Financial analysts often dismiss humble CEOs as weak and lacking confidence, a tendency that could prove beneficial to investors who bet on those chief executives and their companies.
A new study accepted for publication in the Strategic Management Journal found that analysts, as a result of their own biases, underestimate the earning power of humble CEOs. That results in lower market expectations for the earnings reports, which the companies can then more-easily beat (or at least meet), according to the paper, titled “The Case for Humble Expectations: CEO Humility and Market Performance.”
That perception of humble CEOs as weaker has nothing to do with their ability compared to their more-outspoken peers, Oleg Petrenko, an assistant professor at Texas Tech University and one of the authors of the report, told FOX Business. Rather, they benefit from an “expectation discount,” which can, in turn, cause increased market returns if they top Wall Street forecasts.
“The market feels really strongly about firms meeting or beating expectations,” Petrenko said. “And when they don’t, even if the firm is profitable, you see a drop in stock, loss of investor confidence and things like that. It’s really a strong market mechanism.”
Depending on how humble the CEO is, the paper found that the effect could result in at least a 7 percent jump in total shareholder returns annually, the researchers, which also includes Federico Aime at Oklahoma State University, Tessa Recendes at the Pennsylvania State University and Jeffrey Chandler at Western Kentucky University.
Of course, that doesn’t mean humble CEOs are better leaders than their narcissistic counterparts, Petrenko said — but that markets and analysts should reconsider their inherent biases.

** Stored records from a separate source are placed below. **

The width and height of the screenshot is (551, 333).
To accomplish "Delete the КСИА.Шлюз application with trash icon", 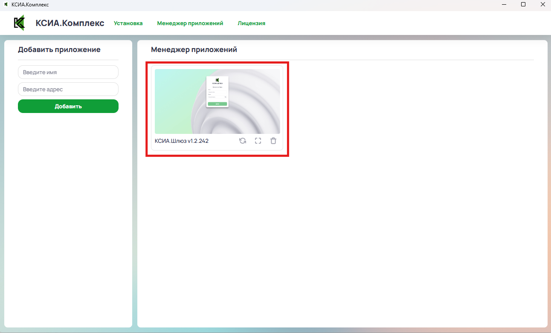I will [273, 141].
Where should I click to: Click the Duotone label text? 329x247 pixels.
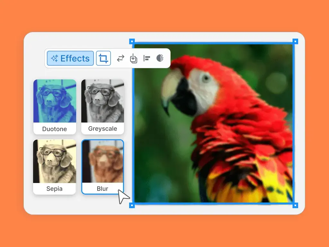[x=55, y=129]
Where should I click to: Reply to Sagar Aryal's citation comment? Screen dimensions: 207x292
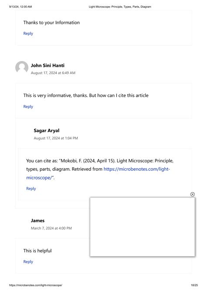pyautogui.click(x=31, y=189)
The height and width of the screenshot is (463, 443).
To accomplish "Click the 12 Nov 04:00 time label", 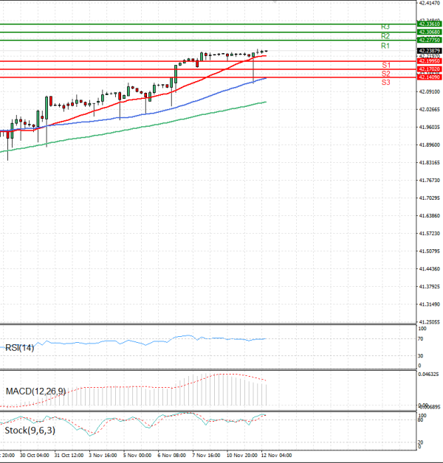I will [276, 455].
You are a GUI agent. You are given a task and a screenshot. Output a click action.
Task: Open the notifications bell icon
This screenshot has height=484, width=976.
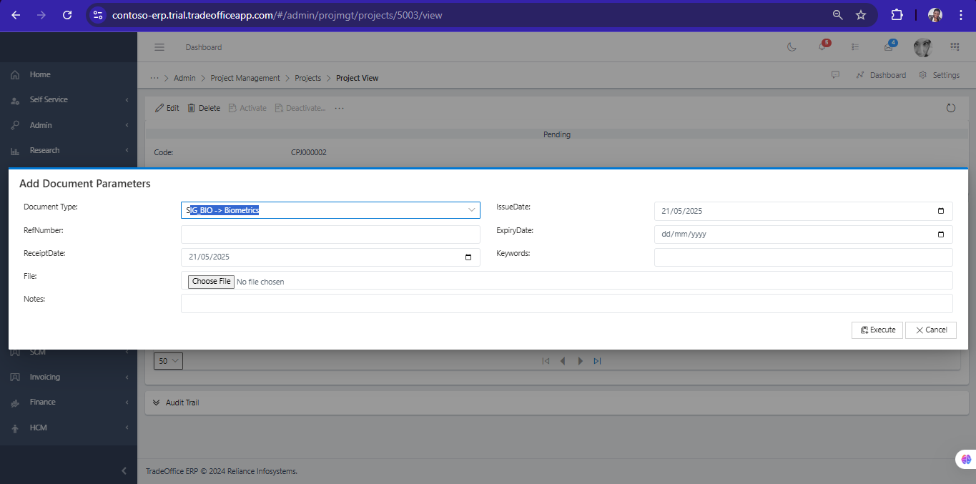822,47
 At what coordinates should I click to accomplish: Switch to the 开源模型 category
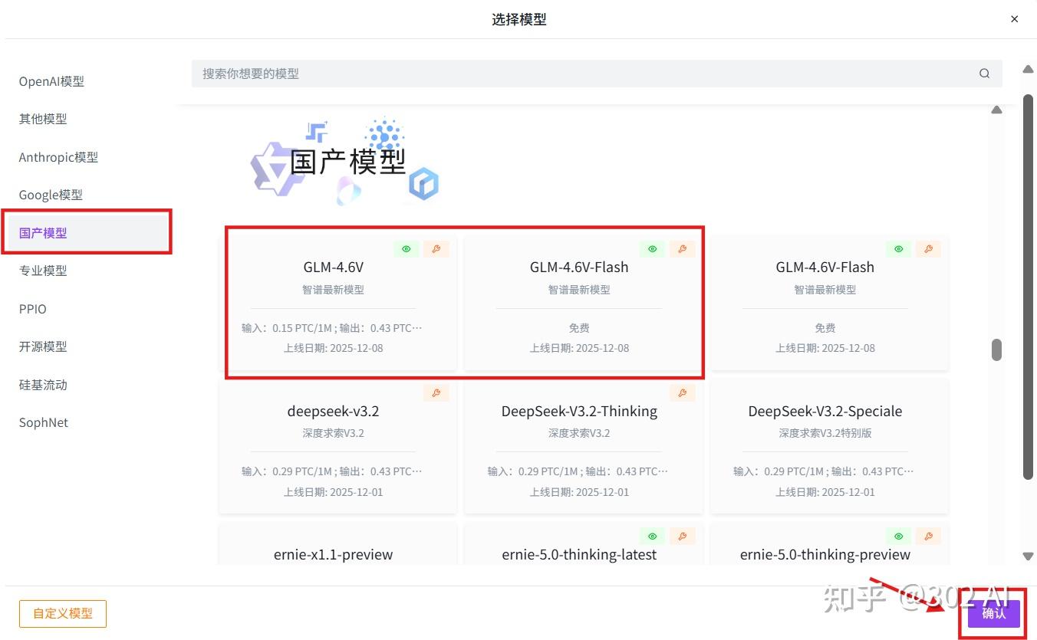[x=43, y=346]
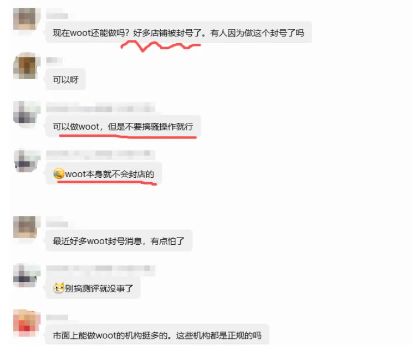Viewport: 413px width, 346px height.
Task: Select the 现在woot还能做吗 message bubble
Action: click(x=179, y=32)
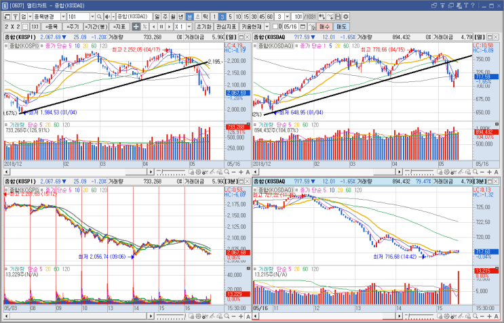Toggle the 분 (minute) period button
This screenshot has width=504, height=323.
click(x=190, y=17)
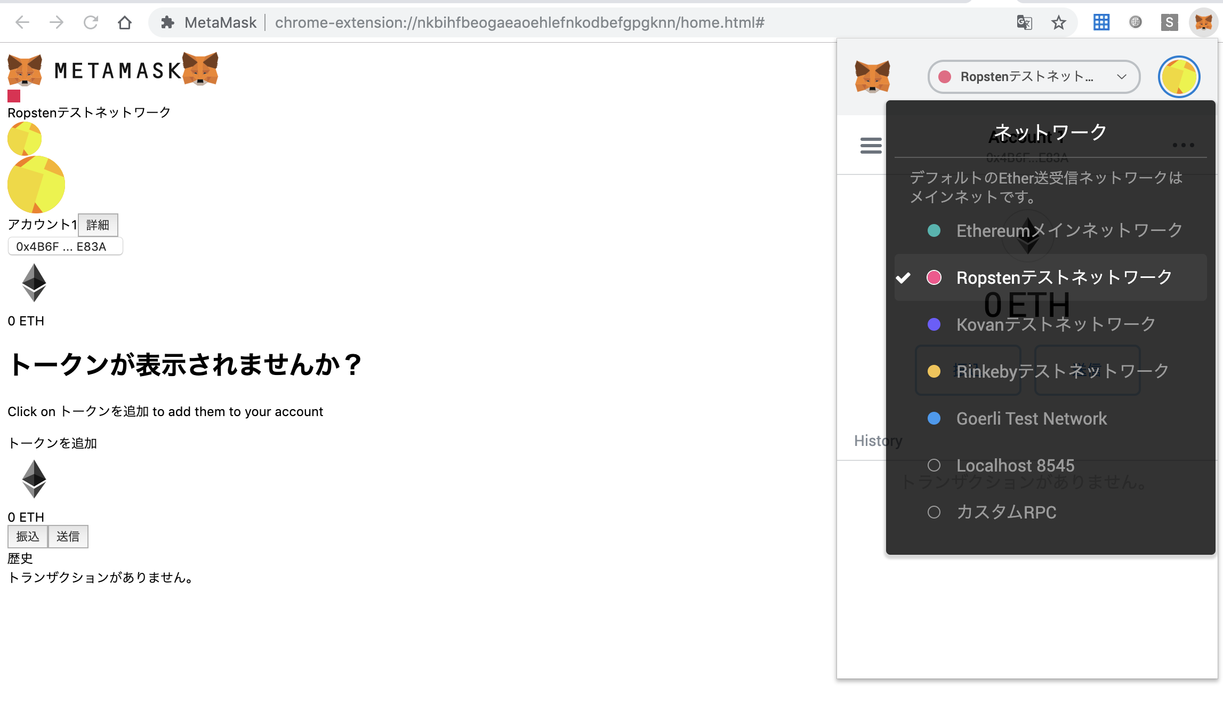Click the dropdown chevron beside Ropsten network
Image resolution: width=1223 pixels, height=702 pixels.
1122,77
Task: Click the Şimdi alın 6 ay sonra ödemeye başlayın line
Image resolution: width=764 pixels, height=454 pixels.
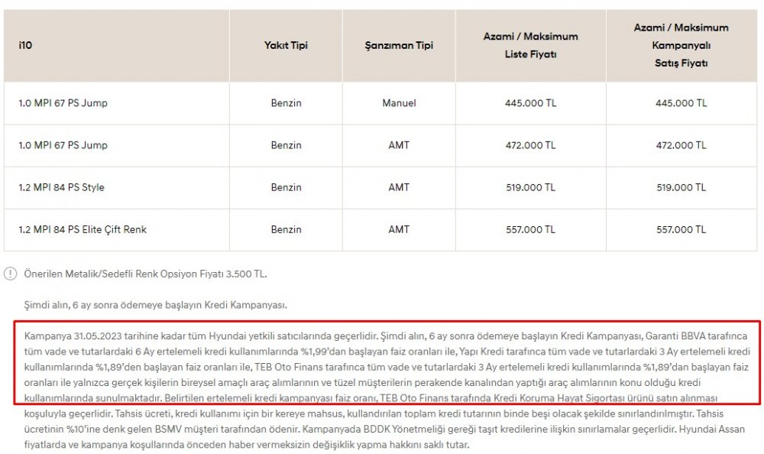Action: pyautogui.click(x=155, y=305)
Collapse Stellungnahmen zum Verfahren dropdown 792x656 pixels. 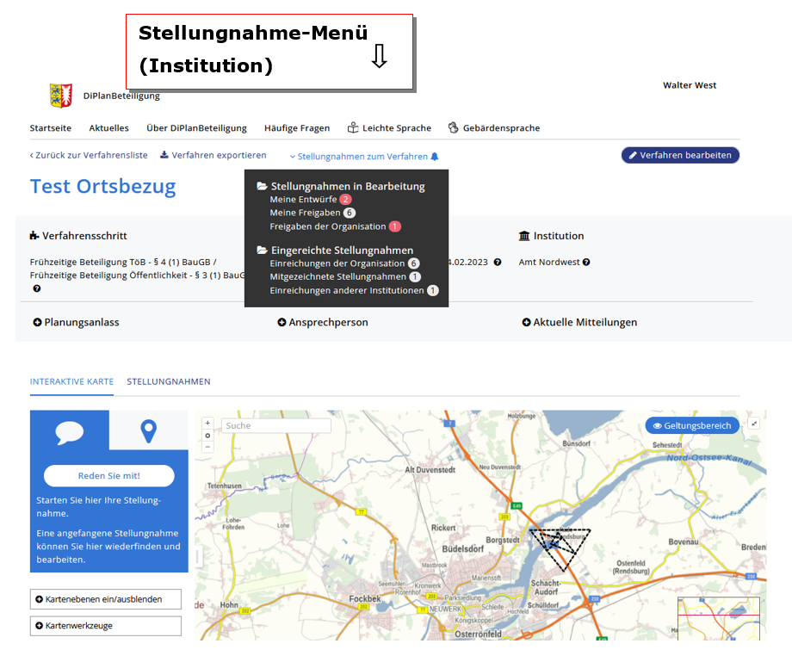click(363, 157)
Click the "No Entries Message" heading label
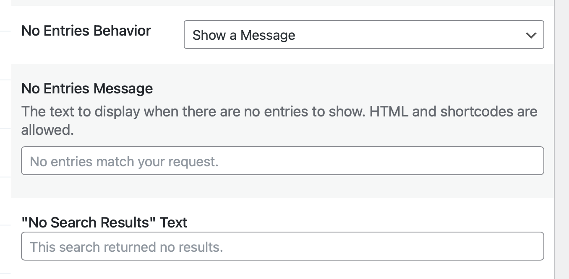Viewport: 569px width, 279px height. pyautogui.click(x=87, y=88)
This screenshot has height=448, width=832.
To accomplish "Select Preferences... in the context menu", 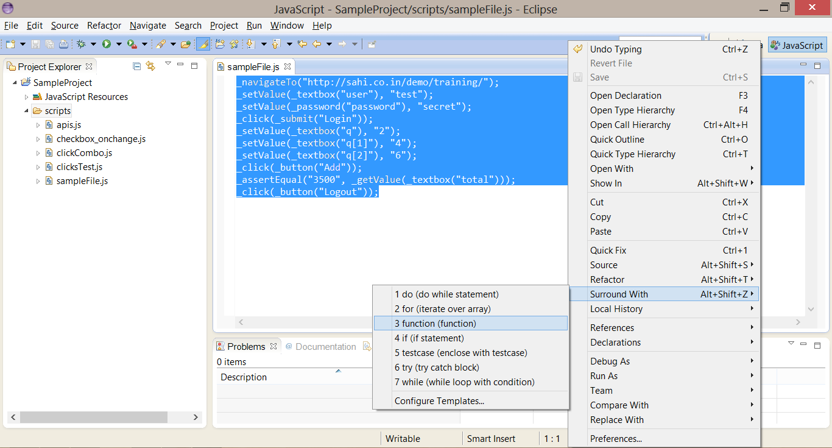I will coord(616,439).
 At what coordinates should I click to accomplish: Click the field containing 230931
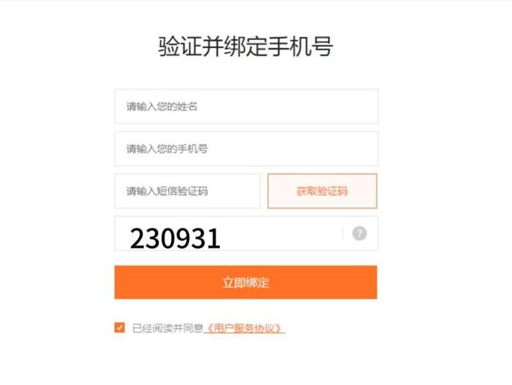(x=247, y=233)
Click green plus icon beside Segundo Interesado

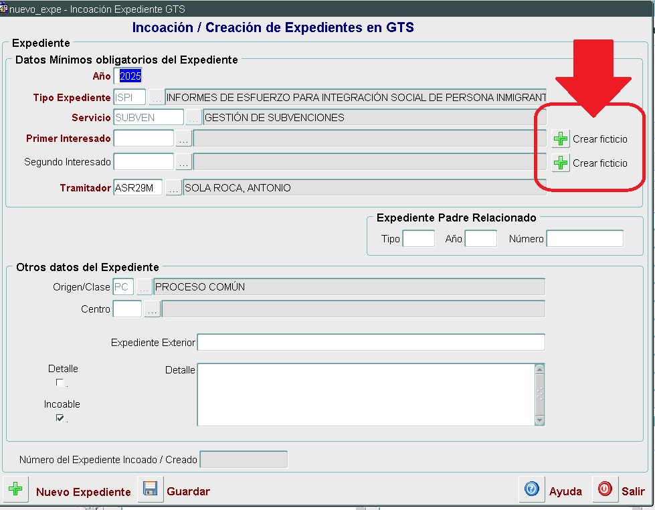[x=561, y=163]
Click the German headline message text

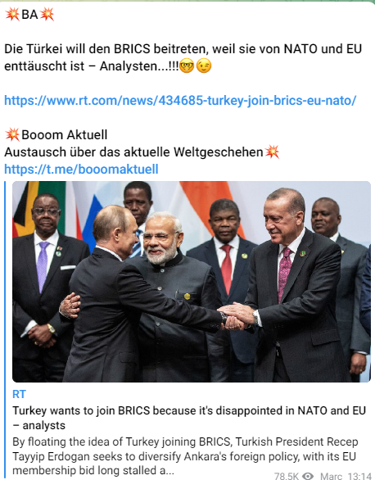(x=183, y=57)
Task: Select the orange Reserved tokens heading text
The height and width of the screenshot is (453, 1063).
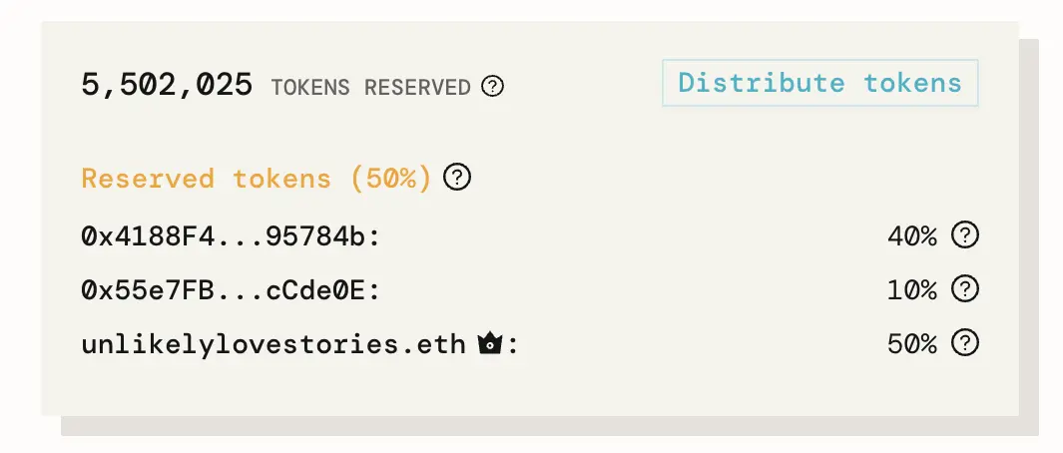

“When you see somebody who is humble, and our initial inclination is to assume they aren’t confident, we have to think twice about it,” he said. “Humble people can be very confident, very capable, and we shouldn’t let our own biases affect the evaluation of the organizations that they lead.”
The study focused on a sample of 185 CEOs compiled from all of the S&P 500 firms between 2000 and 2013. They measured humility by hiring senior undergraduate students and experts in psychology to assess and rate CEO humility based on different videos they appeared in. The scale they used to rank the CEOs was based on several characteristics, including modesty and honesty.